> [PROBLEM SET]
1. List each radar achievement that the article about the Coordinated Science Laboratory says came out of its 1950s research.
2. According to the article about the Coordinated Science Laboratory, where in Memorial Stadium was the wooden shack located?
3. Using the article about the Coordinated Science Laboratory, explain why some of the former researchers came back to CSL in October 2001.

> [SELECTED TEXT]
——
From Radar to Reliability
Panel: Reflections on CSL, 1951-2001

By Doug Peterson

In the 1950s, University of Illinois football fans noticed a strange, wooden shack perched in the southwest corner of Memorial Stadium - and it was clearly not the press box.  Little did they know that this "secret shack," as some called it, was being used by the Coordinated Science Laboratory to generate breakthroughs in radar technology.

CSL researchers tracked cars passing to the west along route 45.  And out of the radar research of the 1950s came a string of successes, such as: the first portable radar; a side-looking radar that could peek through the Iron Curtain from a plane flying along the border; and a radar that could track moving vehicles.

In October of 2001, some of these researchers returned to CSL as part of a special "Reflections" panel.  They came to track the progress of CSL over the years in celebration of 50 years of groundbreaking research.
——
> [EXCERPTED DATA]
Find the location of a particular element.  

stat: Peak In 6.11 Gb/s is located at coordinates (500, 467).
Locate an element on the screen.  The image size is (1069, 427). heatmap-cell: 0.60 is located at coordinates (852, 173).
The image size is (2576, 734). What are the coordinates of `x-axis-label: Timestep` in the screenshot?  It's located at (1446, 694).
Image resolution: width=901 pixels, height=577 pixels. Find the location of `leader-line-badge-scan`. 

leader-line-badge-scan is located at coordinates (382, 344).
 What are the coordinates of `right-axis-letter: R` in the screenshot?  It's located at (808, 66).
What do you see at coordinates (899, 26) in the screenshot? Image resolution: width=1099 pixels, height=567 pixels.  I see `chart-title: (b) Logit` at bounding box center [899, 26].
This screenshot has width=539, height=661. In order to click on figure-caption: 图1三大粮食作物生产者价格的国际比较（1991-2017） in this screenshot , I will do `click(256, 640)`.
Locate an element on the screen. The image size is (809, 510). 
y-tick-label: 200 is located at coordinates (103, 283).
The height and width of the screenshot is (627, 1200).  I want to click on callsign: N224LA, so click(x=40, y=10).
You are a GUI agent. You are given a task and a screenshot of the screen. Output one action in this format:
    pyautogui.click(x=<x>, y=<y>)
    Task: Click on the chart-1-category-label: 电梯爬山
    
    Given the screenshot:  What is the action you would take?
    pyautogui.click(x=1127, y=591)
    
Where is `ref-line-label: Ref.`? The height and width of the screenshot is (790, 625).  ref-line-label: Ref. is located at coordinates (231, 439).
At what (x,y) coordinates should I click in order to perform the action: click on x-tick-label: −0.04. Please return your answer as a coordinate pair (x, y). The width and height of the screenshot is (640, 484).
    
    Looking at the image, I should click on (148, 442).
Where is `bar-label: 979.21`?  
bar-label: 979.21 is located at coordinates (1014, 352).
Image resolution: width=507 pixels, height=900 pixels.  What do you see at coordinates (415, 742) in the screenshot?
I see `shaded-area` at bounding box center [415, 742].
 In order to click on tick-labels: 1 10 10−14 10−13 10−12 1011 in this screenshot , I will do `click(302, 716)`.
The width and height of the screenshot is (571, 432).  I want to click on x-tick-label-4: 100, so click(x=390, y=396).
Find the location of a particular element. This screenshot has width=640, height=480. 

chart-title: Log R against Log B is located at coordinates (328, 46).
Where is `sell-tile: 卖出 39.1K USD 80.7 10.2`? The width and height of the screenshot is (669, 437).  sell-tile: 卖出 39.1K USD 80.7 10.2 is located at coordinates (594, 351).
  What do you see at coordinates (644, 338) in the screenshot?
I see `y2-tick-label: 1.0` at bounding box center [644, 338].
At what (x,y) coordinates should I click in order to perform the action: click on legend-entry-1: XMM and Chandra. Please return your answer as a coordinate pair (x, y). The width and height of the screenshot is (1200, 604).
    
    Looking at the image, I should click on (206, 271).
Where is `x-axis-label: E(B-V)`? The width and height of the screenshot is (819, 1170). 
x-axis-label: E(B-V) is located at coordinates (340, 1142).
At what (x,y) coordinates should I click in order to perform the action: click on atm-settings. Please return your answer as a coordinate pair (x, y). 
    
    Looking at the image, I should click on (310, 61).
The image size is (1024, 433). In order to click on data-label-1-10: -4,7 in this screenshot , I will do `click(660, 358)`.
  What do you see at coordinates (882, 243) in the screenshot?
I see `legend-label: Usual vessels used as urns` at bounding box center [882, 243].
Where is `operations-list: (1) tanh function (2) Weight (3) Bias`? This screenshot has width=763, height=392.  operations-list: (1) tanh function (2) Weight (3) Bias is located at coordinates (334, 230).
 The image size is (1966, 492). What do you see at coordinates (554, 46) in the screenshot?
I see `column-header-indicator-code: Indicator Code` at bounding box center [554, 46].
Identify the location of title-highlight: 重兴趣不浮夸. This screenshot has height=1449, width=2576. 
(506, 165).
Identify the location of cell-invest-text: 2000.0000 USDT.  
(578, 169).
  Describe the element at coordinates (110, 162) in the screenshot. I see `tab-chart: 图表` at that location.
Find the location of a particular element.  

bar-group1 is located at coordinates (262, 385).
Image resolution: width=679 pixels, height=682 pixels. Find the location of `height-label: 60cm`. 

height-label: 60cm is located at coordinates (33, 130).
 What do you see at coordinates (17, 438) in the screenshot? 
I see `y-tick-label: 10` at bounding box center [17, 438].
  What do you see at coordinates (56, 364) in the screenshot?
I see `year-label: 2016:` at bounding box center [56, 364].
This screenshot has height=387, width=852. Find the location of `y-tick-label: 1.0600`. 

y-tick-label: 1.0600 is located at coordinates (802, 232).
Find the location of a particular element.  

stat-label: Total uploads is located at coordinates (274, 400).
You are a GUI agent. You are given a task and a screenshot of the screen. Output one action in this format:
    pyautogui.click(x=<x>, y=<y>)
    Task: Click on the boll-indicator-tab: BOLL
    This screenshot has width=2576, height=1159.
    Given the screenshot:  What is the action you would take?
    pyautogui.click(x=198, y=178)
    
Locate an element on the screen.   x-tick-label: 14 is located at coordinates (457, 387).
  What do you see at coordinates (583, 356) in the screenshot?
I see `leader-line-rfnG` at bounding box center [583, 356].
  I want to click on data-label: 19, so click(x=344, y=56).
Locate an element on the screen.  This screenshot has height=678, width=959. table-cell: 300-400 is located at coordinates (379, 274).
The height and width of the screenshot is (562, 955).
——
> [SOLUTIONS TO THE TASKS]
1.
- The first portable radar
- A side-looking radar that could peek through the Iron Curtain from a plane flying along the border
- A radar that could track moving vehicles

2. In the southwest corner of Memorial Stadium.

3. They returned as part of a special "Reflections" panel to track CSL's progress over the years. The visit celebrated 50 years of groundbreaking research at the laboratory.